In their models, they adjusted for how the rate of viral evolution appears to slow when looking at longer time periods and accelerate over shorter time periods. The most recent common ancestor of all VARV genomes, they found, dates back to around 3,800 years or earlier.

By comparing the sequences of VARV to those of two related orthopoxviruses – taterapox (which infects gerbils) and camelpox – the analysis also showed that the ancestor of the smallpox virus split from its parents some time ago. about 7700 years old.

That still leaves a pretty big window into when smallpox might have spread to humans, around 8,000 to 4,000 years ago, the researchers say. But even so, it adds to the evidence suggesting that smallpox has been with us for millennia longer than previous analyzes of viral DNA samples had suggested.

“The smallpox virus may be much, much older than we thought,” Forni says. “It’s important because it confirms the historical assumption that smallpox existed in ancient societies.”

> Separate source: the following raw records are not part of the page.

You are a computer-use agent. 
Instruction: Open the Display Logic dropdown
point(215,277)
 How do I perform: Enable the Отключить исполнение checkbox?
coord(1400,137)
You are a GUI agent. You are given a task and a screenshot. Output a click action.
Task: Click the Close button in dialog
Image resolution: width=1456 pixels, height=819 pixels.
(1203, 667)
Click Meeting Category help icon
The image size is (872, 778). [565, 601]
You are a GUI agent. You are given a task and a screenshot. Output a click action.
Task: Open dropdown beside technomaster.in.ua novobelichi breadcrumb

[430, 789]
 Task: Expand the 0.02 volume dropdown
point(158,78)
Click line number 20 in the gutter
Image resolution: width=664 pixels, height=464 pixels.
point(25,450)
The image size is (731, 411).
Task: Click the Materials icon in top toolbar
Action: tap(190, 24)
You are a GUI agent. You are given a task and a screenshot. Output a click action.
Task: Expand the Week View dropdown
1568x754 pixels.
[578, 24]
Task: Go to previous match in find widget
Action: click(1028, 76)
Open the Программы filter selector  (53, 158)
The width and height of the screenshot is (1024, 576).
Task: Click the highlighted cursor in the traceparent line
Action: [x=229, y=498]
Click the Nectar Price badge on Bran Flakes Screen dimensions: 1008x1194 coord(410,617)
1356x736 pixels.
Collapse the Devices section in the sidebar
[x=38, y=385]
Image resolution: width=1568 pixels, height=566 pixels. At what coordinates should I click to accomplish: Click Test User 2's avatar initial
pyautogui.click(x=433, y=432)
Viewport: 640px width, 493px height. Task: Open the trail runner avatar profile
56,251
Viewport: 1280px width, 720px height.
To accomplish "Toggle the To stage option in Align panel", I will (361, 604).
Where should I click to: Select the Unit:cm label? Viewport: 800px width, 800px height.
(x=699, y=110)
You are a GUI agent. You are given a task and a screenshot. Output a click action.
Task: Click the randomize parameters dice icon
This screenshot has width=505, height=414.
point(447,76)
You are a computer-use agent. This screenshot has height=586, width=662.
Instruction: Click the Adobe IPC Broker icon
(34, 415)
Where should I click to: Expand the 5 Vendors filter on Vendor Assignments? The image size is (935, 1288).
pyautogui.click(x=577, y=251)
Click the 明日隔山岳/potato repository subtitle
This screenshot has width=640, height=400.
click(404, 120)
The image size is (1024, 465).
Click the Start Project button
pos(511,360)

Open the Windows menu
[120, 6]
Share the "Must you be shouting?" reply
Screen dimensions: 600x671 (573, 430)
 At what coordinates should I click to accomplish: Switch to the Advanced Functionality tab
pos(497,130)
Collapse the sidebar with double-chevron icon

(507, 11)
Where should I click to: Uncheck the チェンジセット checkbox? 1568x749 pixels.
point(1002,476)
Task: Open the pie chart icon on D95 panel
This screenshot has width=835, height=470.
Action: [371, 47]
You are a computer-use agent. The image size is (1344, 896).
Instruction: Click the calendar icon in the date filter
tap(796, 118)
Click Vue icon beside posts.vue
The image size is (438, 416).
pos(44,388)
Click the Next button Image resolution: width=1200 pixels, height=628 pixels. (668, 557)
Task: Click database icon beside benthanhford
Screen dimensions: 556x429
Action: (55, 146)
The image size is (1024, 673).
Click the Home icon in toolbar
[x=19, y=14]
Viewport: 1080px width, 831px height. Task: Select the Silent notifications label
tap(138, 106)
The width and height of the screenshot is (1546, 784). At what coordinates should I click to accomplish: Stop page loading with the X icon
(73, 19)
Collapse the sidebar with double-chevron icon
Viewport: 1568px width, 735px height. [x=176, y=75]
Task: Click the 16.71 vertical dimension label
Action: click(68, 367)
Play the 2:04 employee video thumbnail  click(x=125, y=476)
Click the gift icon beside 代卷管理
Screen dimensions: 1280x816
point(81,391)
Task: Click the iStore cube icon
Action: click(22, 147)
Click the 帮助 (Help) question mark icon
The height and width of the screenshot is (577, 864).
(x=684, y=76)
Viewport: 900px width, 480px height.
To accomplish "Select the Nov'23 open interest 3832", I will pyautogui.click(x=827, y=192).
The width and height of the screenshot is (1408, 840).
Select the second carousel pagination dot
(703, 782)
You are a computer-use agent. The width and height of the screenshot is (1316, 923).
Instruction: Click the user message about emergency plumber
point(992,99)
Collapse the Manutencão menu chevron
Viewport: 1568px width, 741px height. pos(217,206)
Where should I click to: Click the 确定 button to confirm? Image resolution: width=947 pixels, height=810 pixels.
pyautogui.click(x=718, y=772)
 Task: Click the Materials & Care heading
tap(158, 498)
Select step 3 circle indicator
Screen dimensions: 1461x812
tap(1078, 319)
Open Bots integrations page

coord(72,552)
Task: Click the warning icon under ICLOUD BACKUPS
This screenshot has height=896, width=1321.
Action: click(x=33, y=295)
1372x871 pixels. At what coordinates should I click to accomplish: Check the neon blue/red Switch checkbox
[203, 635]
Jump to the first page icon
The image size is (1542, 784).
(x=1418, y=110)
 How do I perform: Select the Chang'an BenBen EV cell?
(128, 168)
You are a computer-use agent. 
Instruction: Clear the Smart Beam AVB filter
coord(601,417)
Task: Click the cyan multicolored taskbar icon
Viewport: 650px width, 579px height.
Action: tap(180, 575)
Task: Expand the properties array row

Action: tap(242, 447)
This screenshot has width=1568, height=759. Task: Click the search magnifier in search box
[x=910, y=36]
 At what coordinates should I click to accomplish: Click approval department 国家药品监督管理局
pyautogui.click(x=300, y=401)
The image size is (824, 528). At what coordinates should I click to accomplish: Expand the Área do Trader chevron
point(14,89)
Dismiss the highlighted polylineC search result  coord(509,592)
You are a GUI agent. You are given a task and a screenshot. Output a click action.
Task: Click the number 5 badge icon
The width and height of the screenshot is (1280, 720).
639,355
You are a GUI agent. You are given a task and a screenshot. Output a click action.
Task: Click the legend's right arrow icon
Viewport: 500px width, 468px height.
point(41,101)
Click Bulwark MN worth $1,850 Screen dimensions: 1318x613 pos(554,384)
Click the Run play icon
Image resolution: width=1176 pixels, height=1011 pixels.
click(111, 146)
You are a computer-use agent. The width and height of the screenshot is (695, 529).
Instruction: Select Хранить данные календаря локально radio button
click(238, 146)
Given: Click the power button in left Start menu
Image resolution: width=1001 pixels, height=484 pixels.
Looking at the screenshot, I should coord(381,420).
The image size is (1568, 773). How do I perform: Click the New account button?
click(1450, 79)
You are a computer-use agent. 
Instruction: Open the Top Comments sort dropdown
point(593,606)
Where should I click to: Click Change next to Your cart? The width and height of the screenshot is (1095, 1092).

Although these new dating estimates place smallpox in the correct time frame to match historical accounts of Egyptian pharaohs bearing smallpox scars, some skepticism remains as to whether the disease was widespread at the time, as records contemporary writings contain few mentions of smallpox-like symptoms.

“A number of other infectious diseases cause a smallpox-like rash and only sequencing of archaeological specimens will provide information about ancient societies that were affected by the disease,” Forni and colleagues conclude in their paper.

The study was published in Microbial genomics.